_Work to be completed_:
Present every line of the listing below as a Markdown table with the columns "No." and "Entry", numbering the rows and skipping any blank lines. Leave the pictures out of the table.

_Listed entries_:
★ ★ ★ ★ ★
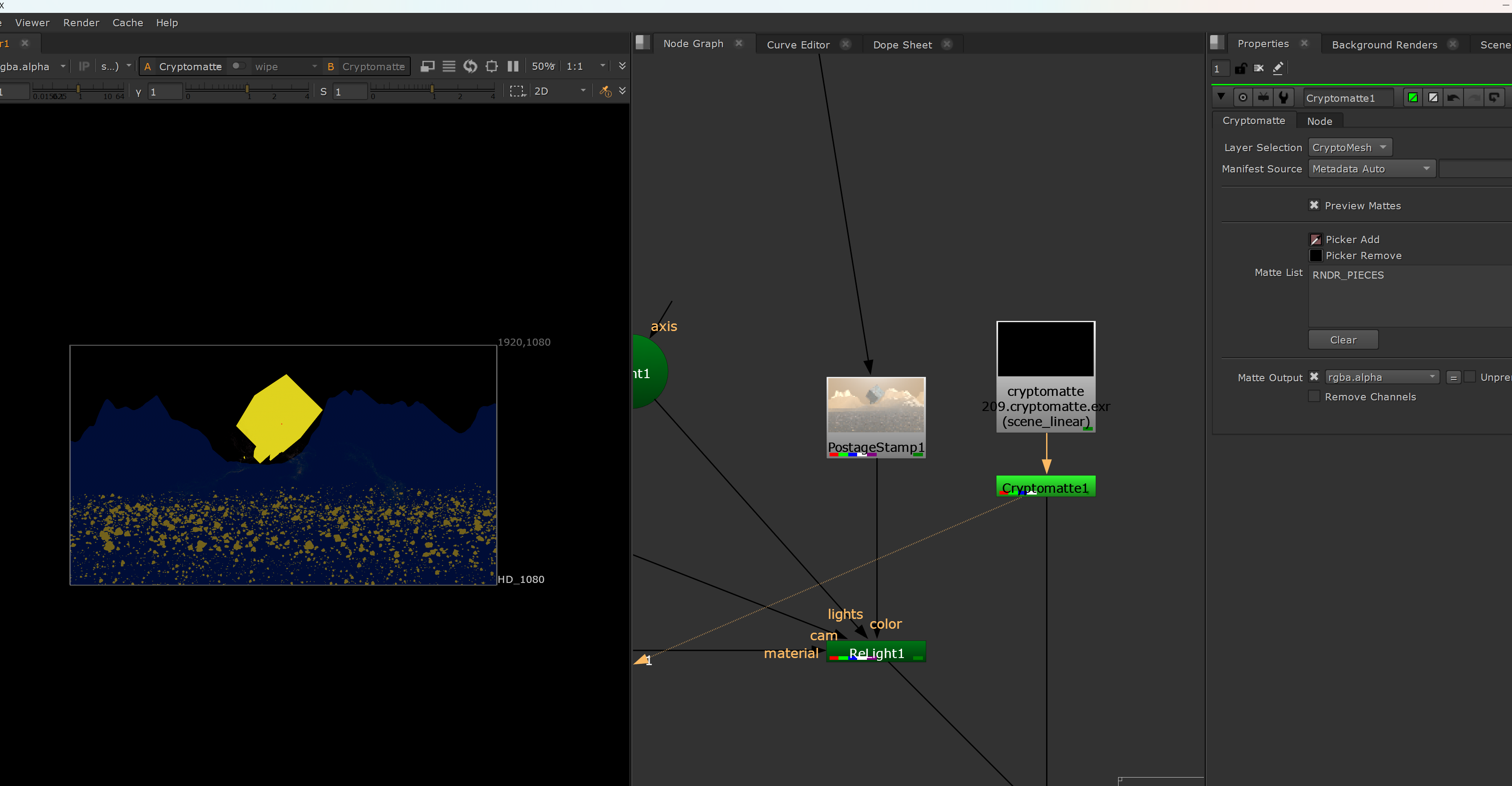Click the pencil edit icon in Properties
This screenshot has height=786, width=1512.
pos(1278,68)
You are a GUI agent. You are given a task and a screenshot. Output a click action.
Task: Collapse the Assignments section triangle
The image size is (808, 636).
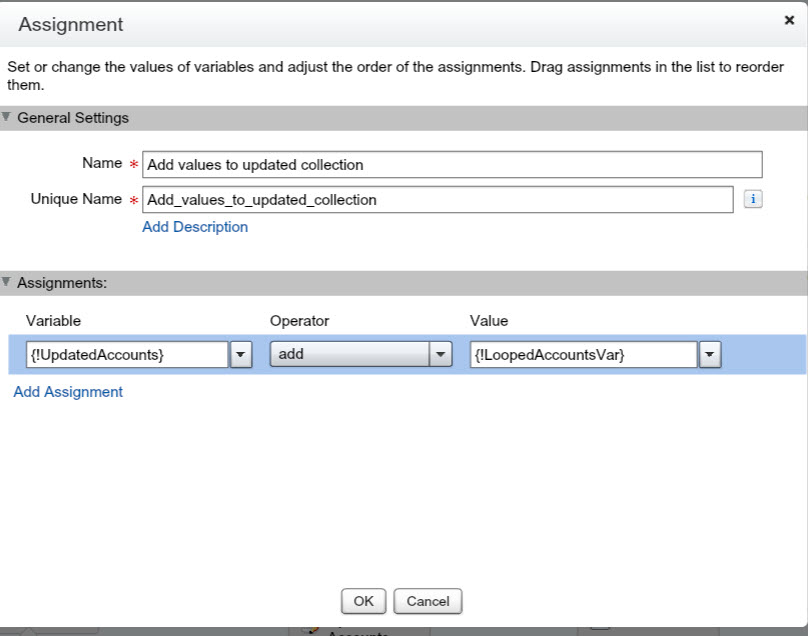(x=7, y=282)
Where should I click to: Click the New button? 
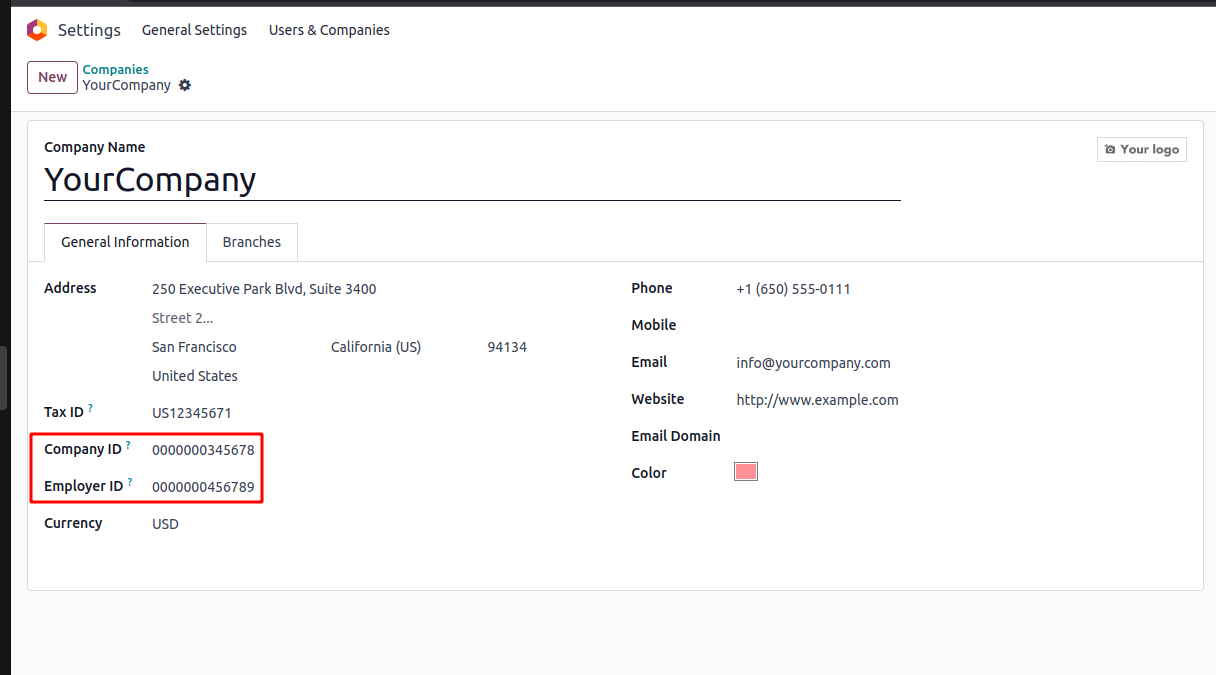(x=52, y=77)
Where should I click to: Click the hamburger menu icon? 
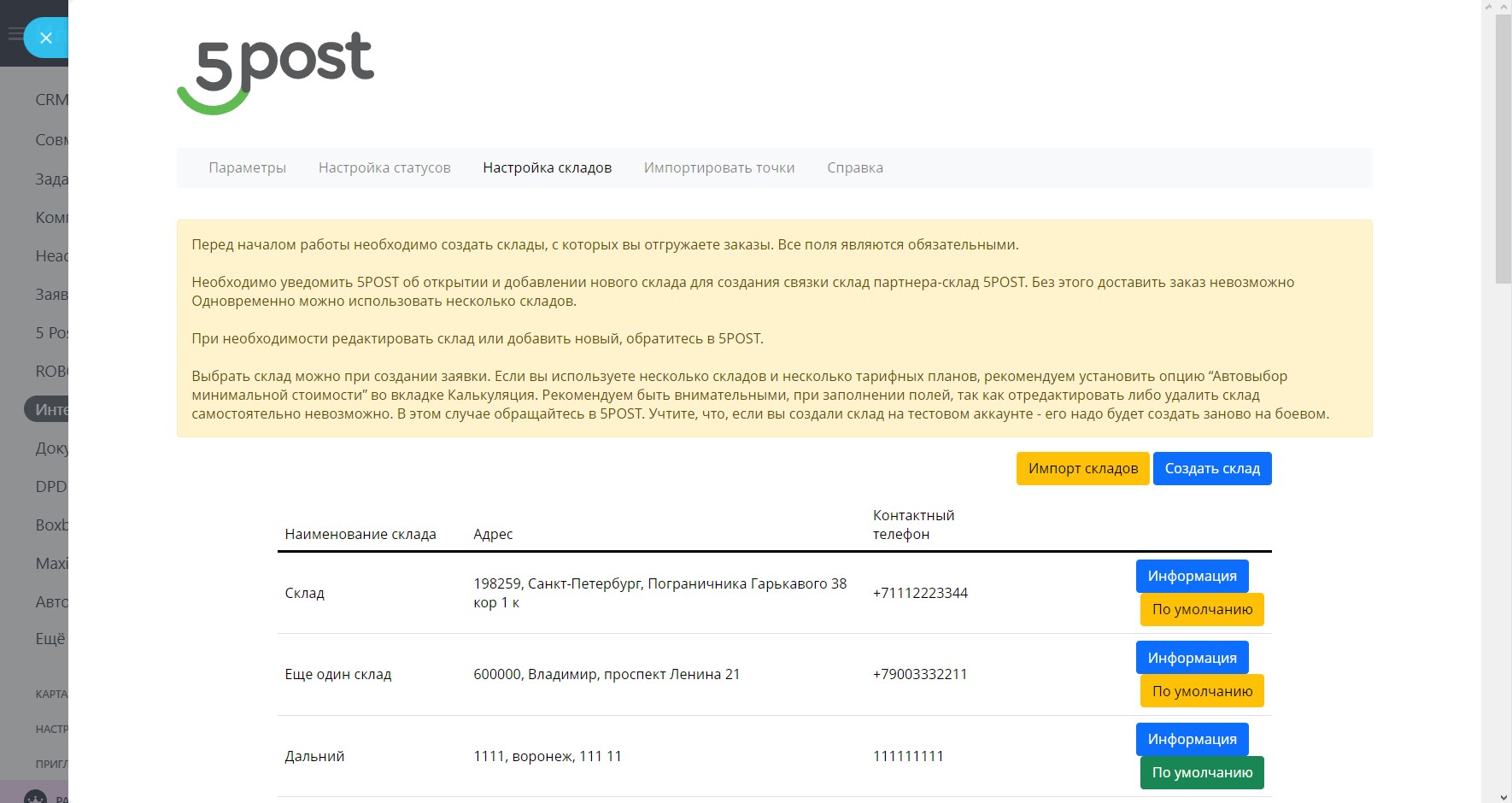tap(14, 34)
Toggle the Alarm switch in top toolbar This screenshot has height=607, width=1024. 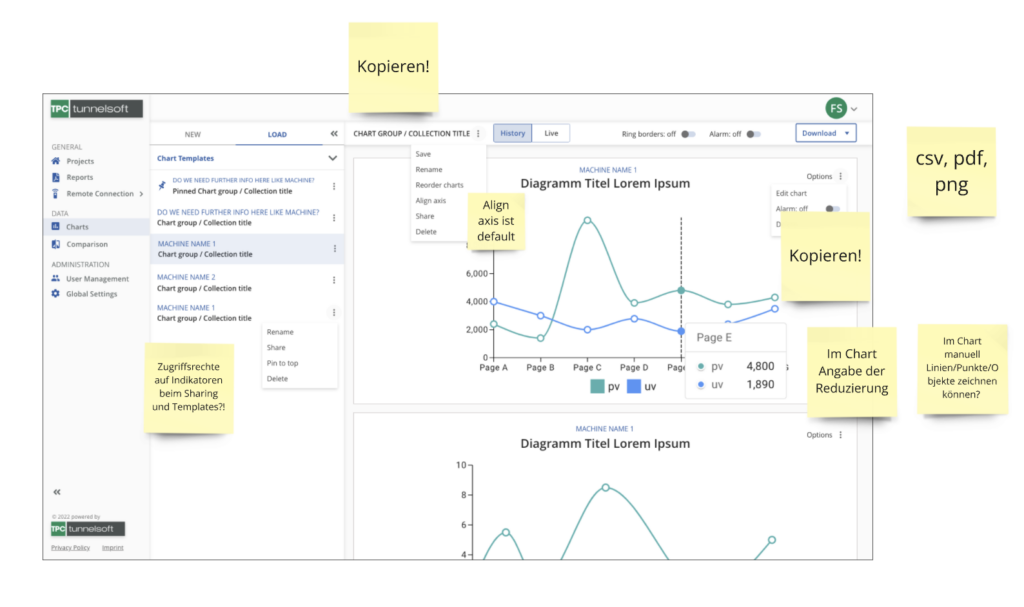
★ ★ ★ ★ ★
_Response to this exercise_:
| No. | Entry |
|---|---|
| 1 | Click the pencil edit icon in Properties |
| 2 | This screenshot has height=786, width=1512. |
| 3 | pos(1278,68) |
| 4 | You are a GUI agent. You are given a task and a screenshot. Output a click action. |
| 5 | Task: Collapse the Assignments section triangle |
| 6 | The image size is (808, 636). |
| 7 | (x=7, y=282) |
| 8 | Where should I click to: Click the New button?  |
| 9 | (x=52, y=77) |
| 10 | Where should I click to: Click the hamburger menu icon?  |
| 11 | tap(14, 34) |
| 12 | Toggle the Alarm switch in top toolbar This screenshot has height=607, width=1024.  |